Land ownership arrangements changed. The wealthy land owners found that it was now more profitable to hire labor and harvest their own crops than to offer long term leases to peasants. Poor people struck out on their own, and began clearing marginal hillsides of trees and shrubs. Like the ancient Greek olive farmers, they didn’t have the kind of resources that large scale land owners enjoyed, but the process of taking a piece of land, making it their own, and getting crops to grow there transformed them from peasants into free thinking citizens. They passed laws that recognized the rights of individuals, and began challenging authority.
There’s been a similar dynamic in the United States, reaching back hundreds of years. Like the warlords of ancient Greece and medieval Europe, cattle and railroad barons grabbed up much of the land as quickly and ruthlessly as they could. At the same time, this country was founded by people who were trying to get out from under oppressive governments. Forward thinking legislators and radical farmers have always challenged the efforts of cutthroat entrepreneurs to buy up as much land as possible.
Thomas Jefferson wrote prolifically about the importance of broad based prosperity and land ownership. He was a wealthy landowner and slave owner himself, but he did have some good ideas, and he helped to create an ethic and an ideal. During the following century, the federal government encouraged the settlement of the western part of the country by offering one hundred and sixty acre parcels to homesteaders who could demonstrate that they were capable of working the land.
Despite the fact that the railroad companies were awarded half of the land--and grabbed much of the other half by sponsoring sham claims--this policy on some level was intended to foster equality, once you factor out the fact that it displaced hundreds of thousands of Native Americans from areas where they had lived for centuries.
After the Civil War, the government launched a similar program aimed at helping freed slaves to get back on their feet by offering them forty acres and a mule. Like the movement to settle the west, the reality of these land grants hardly lived up to the ideal. Many freed slaves ended up as sharecroppers, rather than landowners. Despite these failings, it was a good idea, and if it had been seriously implemented, it’s hard to imagine that we’d have the kind of social and economic disparity on the basis of race that we see today.
Once most of the land out west had been settled late in the nineteenth century, big railroad companies began getting into the food business. Food was an ideal product to transport on the new railroads because the demand for it was ongoing, and there was plenty of room out west to raise food for the densely populated Eastern cities, which were growing more densely populated every day.
The railroad companies got involved in food production in the west, raising cattle and growing lettuce. They also formed alliances with the giant meat packing companies, when they weren’t competing with them for their own share of a very profitable business. Cutthroat entrepreneurs grabbed up as much western land as possible. Their agricultural production technologies grew more expensive and efficient, as they bought bigger tractors to work bigger parcels of land.
The family farmers who had managed to get their hands on homesteaded plots had a hard time competing. They were often growing the same wheat and corn as the large-scale landowners, but they didn’t have the acreage and the equipment to achieve economies of scale, so they couldn’t put out the large enough quantities to succeed, and they couldn’t keep their small operations viable with the low prices that their industrial competitors were able to charge.
As these independent farmers found themselves unable to pay their bills and cover the cost of their seeds, they began mortgaging their land and borrowing against their equipment. The situation didn’t improve. Many were never able to pay back their loans, and eventually they lost their land. They left their livelihoods behind and went off in search of wage labor, often with young families in tow.

- [Given material]:
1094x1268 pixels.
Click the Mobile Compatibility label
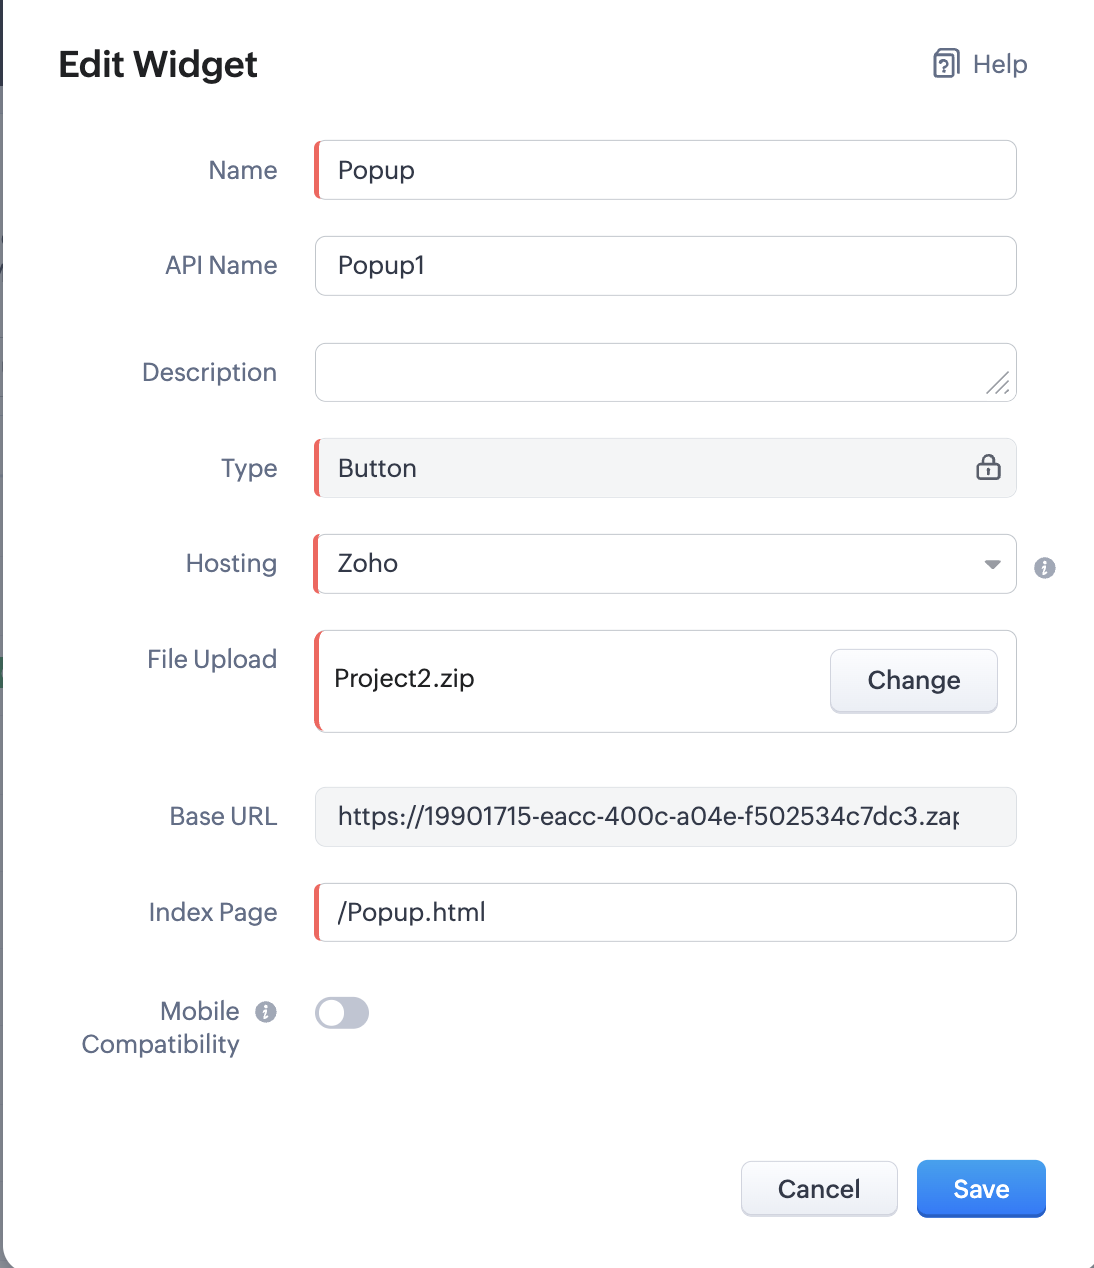161,1028
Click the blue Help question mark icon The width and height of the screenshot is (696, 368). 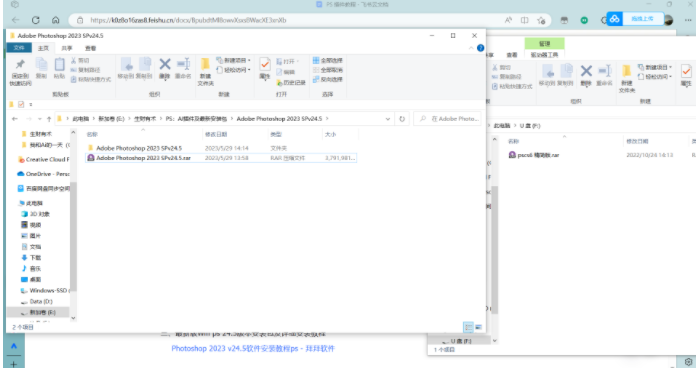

- [Task to complete]: Copy word for word everything in the land ownership passage from "The family farmers" down to "families in tow.".

- [Solution to this exercise]:
The family farmers who had managed to get their hands on homesteaded plots had a hard time competing. They were often growing the same wheat and corn as the large-scale landowners, but they didn’t have the acreage and the equipment to achieve economies of scale, so they couldn’t put out the large enough quantities to succeed, and they couldn’t keep their small operations viable with the low prices that their industrial competitors were able to charge.
As these independent farmers found themselves unable to pay their bills and cover the cost of their seeds, they began mortgaging their land and borrowing against their equipment. The situation didn’t improve. Many were never able to pay back their loans, and eventually they lost their land. They left their livelihoods behind and went off in search of wage labor, often with young families in tow.